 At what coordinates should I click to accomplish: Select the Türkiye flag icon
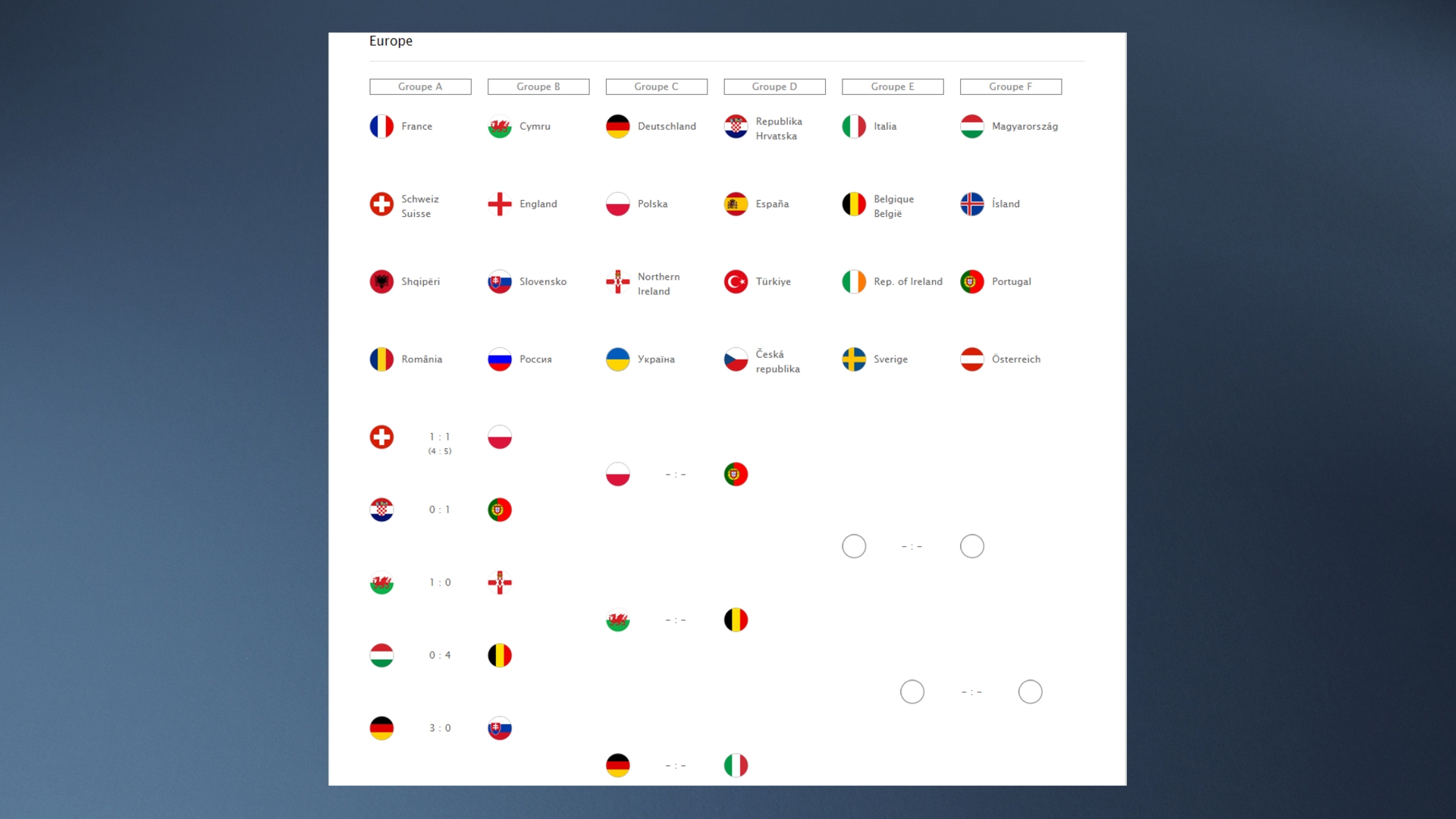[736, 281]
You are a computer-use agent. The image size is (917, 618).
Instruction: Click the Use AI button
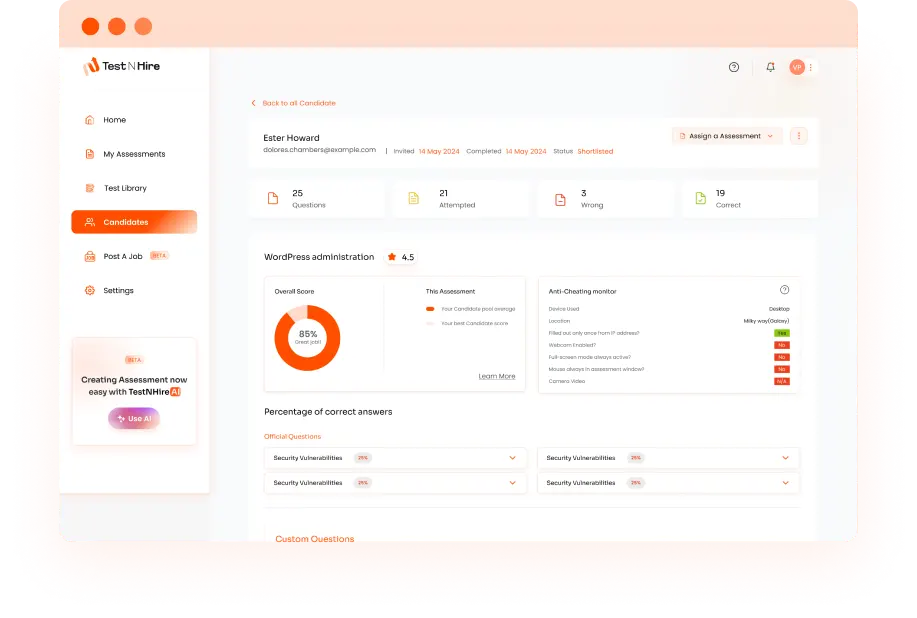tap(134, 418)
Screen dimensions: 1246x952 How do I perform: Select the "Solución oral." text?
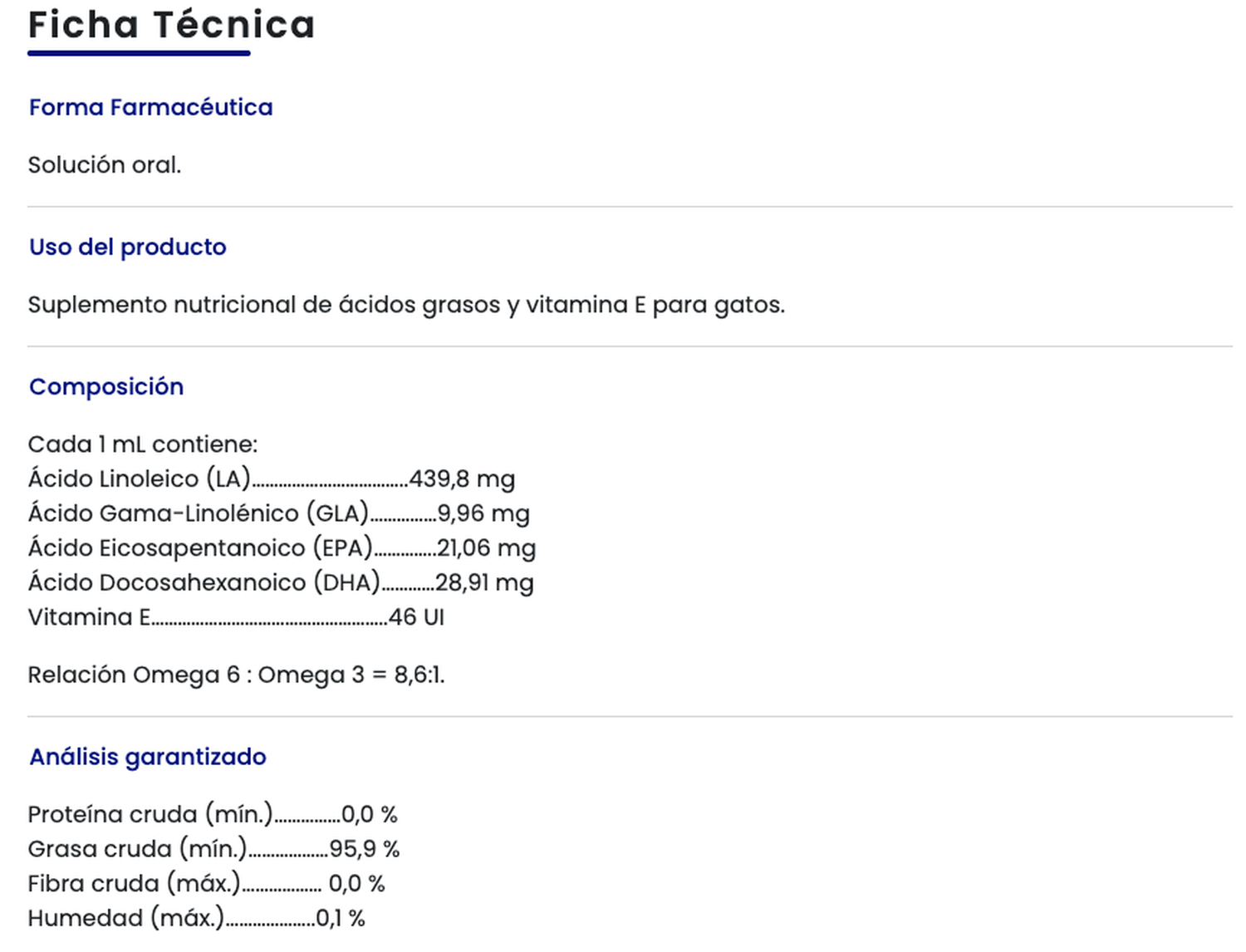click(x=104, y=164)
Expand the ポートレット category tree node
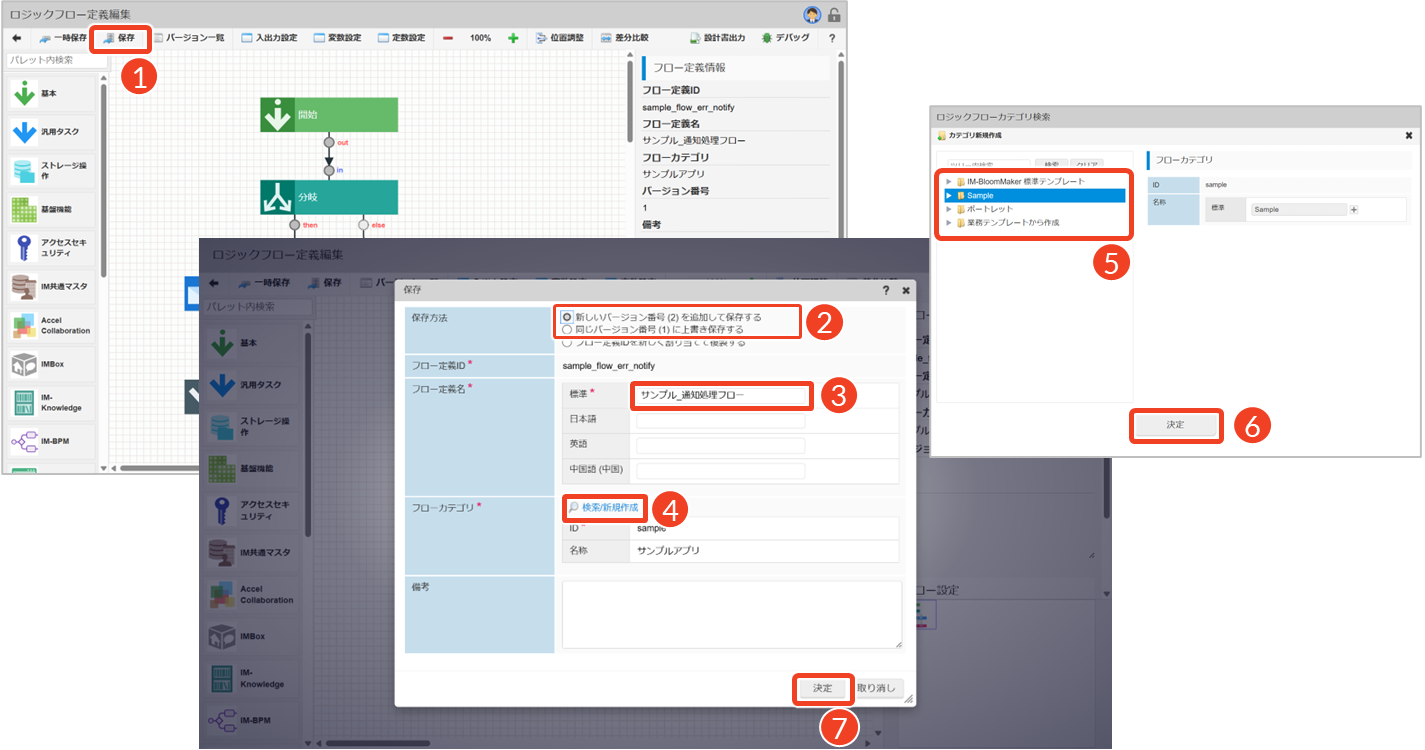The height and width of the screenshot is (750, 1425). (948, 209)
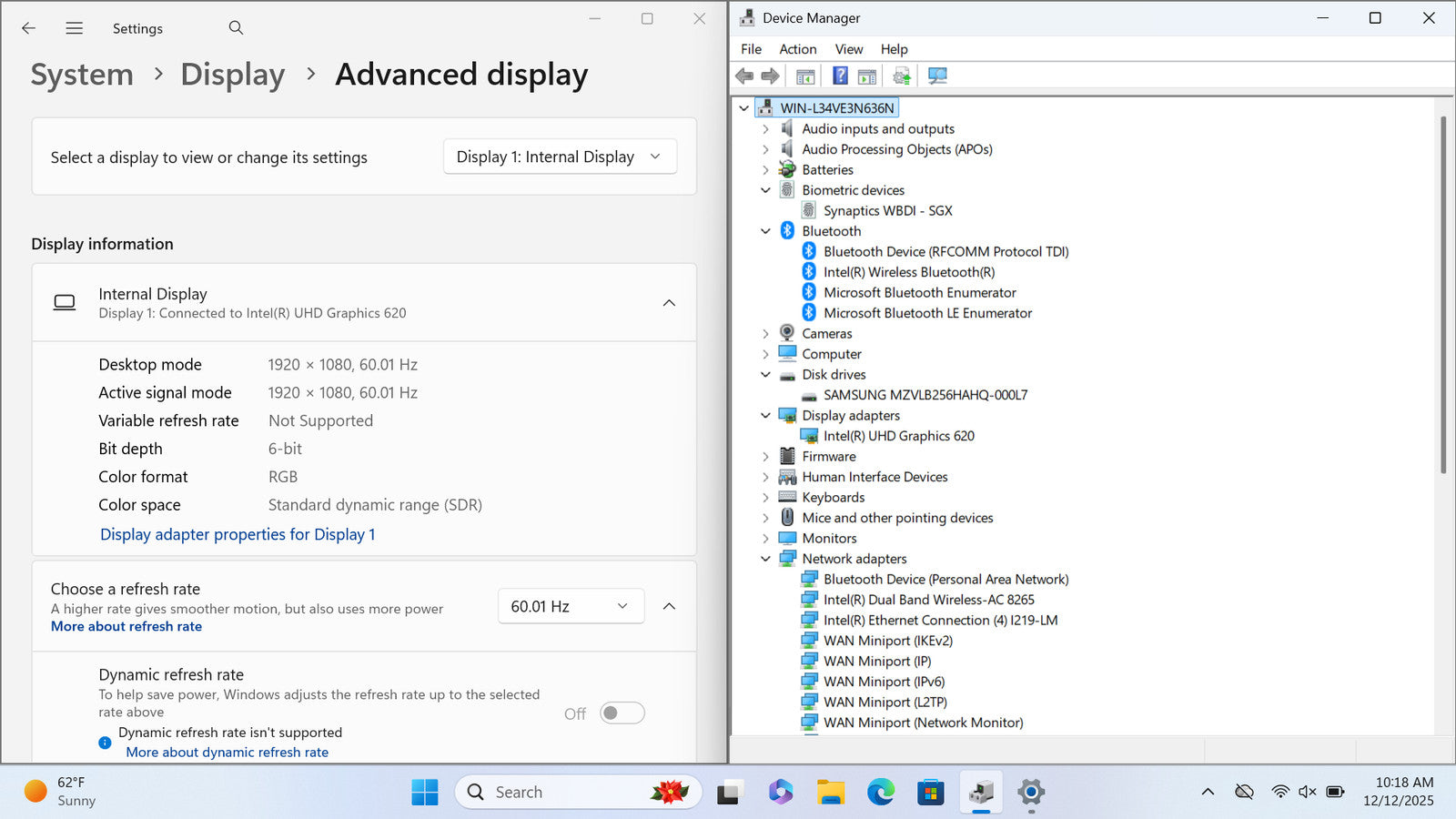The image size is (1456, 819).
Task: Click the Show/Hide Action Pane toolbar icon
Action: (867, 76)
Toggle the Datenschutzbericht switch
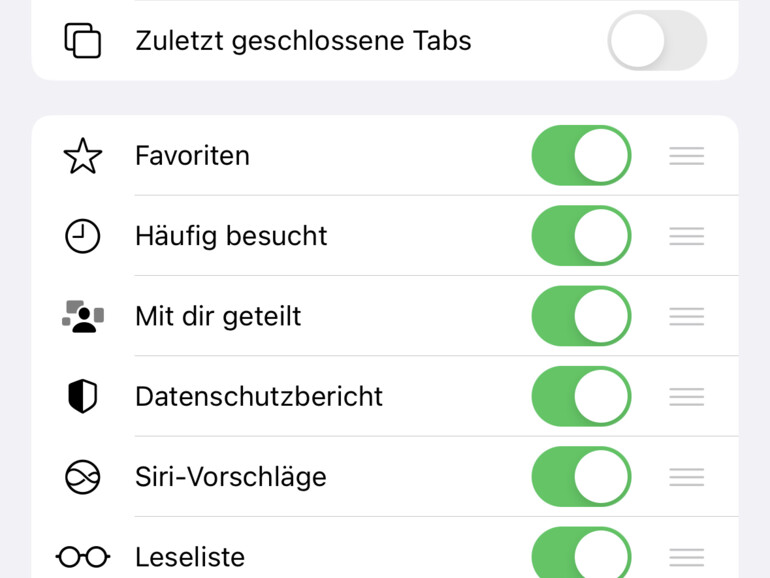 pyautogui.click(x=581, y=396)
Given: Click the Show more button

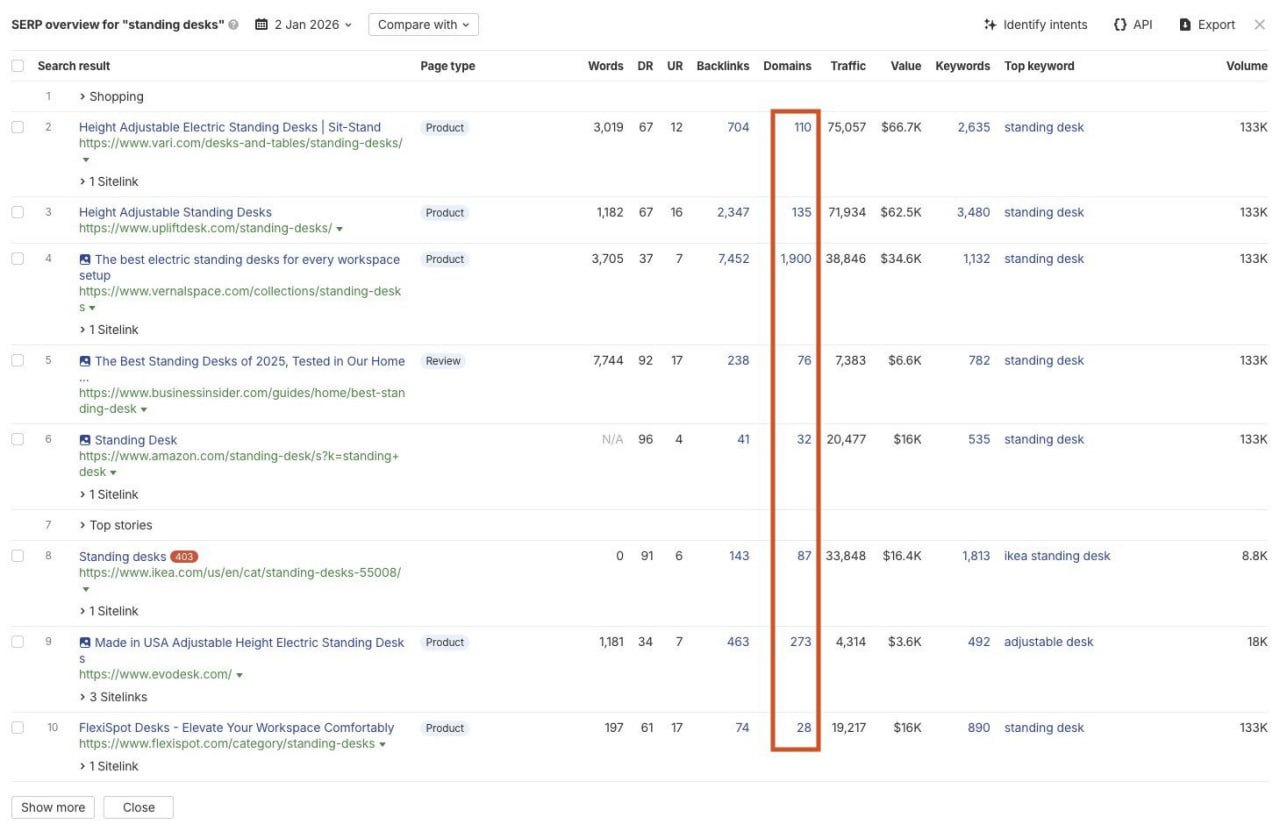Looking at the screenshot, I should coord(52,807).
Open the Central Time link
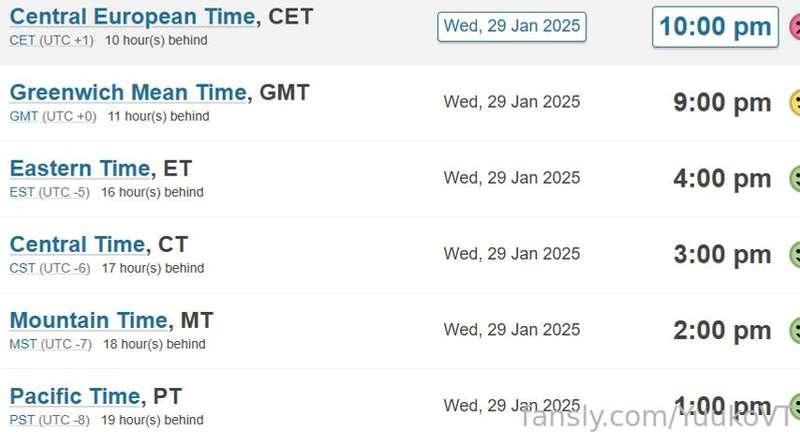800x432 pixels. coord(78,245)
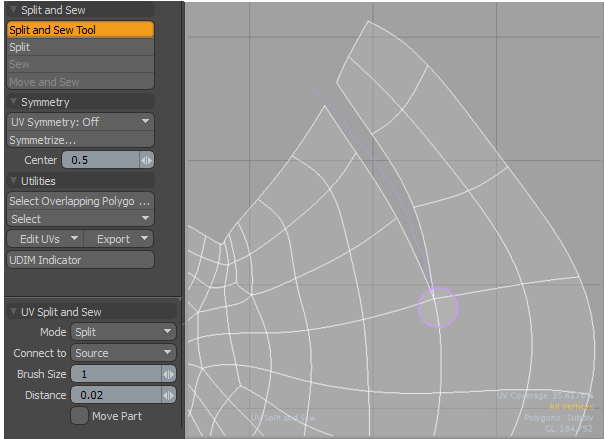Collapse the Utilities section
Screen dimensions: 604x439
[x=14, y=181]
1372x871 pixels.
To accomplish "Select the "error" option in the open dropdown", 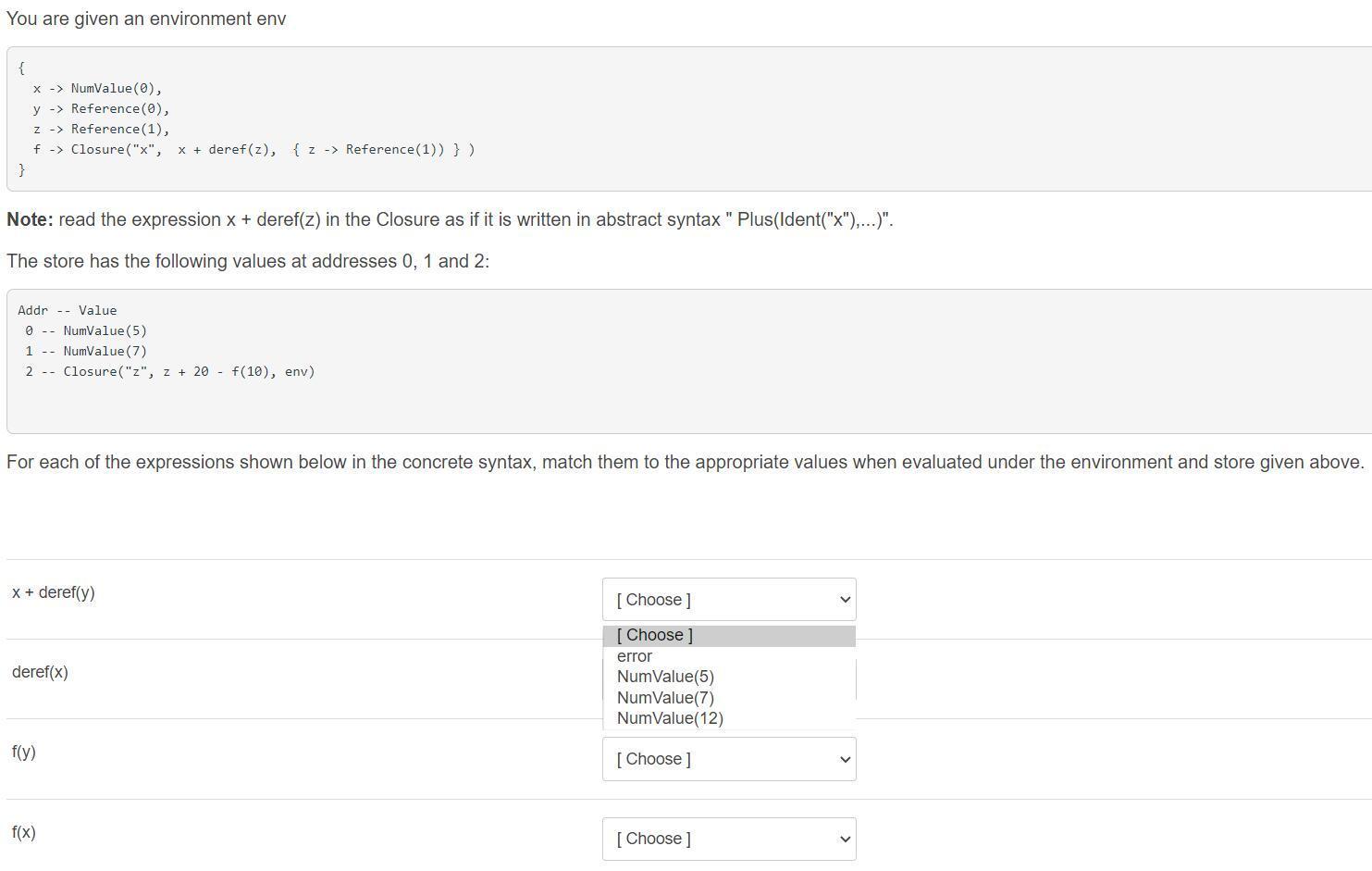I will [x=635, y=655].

## [Required action]
Output the records above as they stand, from the first line to the line with "1372x871 pixels.", inclusive, and exclude the pictures.

## [Your solution]
 At what coordinates should I click to accomplish: Select the Türkiye flag icon
[736, 281]
You are a computer-use agent. The image size is (917, 618).
Instruction: Click the Use AI button
tap(134, 418)
Screen dimensions: 1246x952 How do I perform: Select the "Solución oral." text?
click(x=104, y=164)
Expand the ポートレット category tree node
The height and width of the screenshot is (750, 1425). (948, 209)
The image size is (1456, 819).
Task: Click the Show/Hide Action Pane toolbar icon
Action: (867, 76)
Toggle the Datenschutzbericht switch
 pyautogui.click(x=581, y=396)
Given: Click the Show more button

Looking at the screenshot, I should coord(52,807).
Open the Central Time link
800x432 pixels. coord(78,245)
Collapse the Utilities section
Screen dimensions: 604x439
[x=14, y=181]
1372x871 pixels.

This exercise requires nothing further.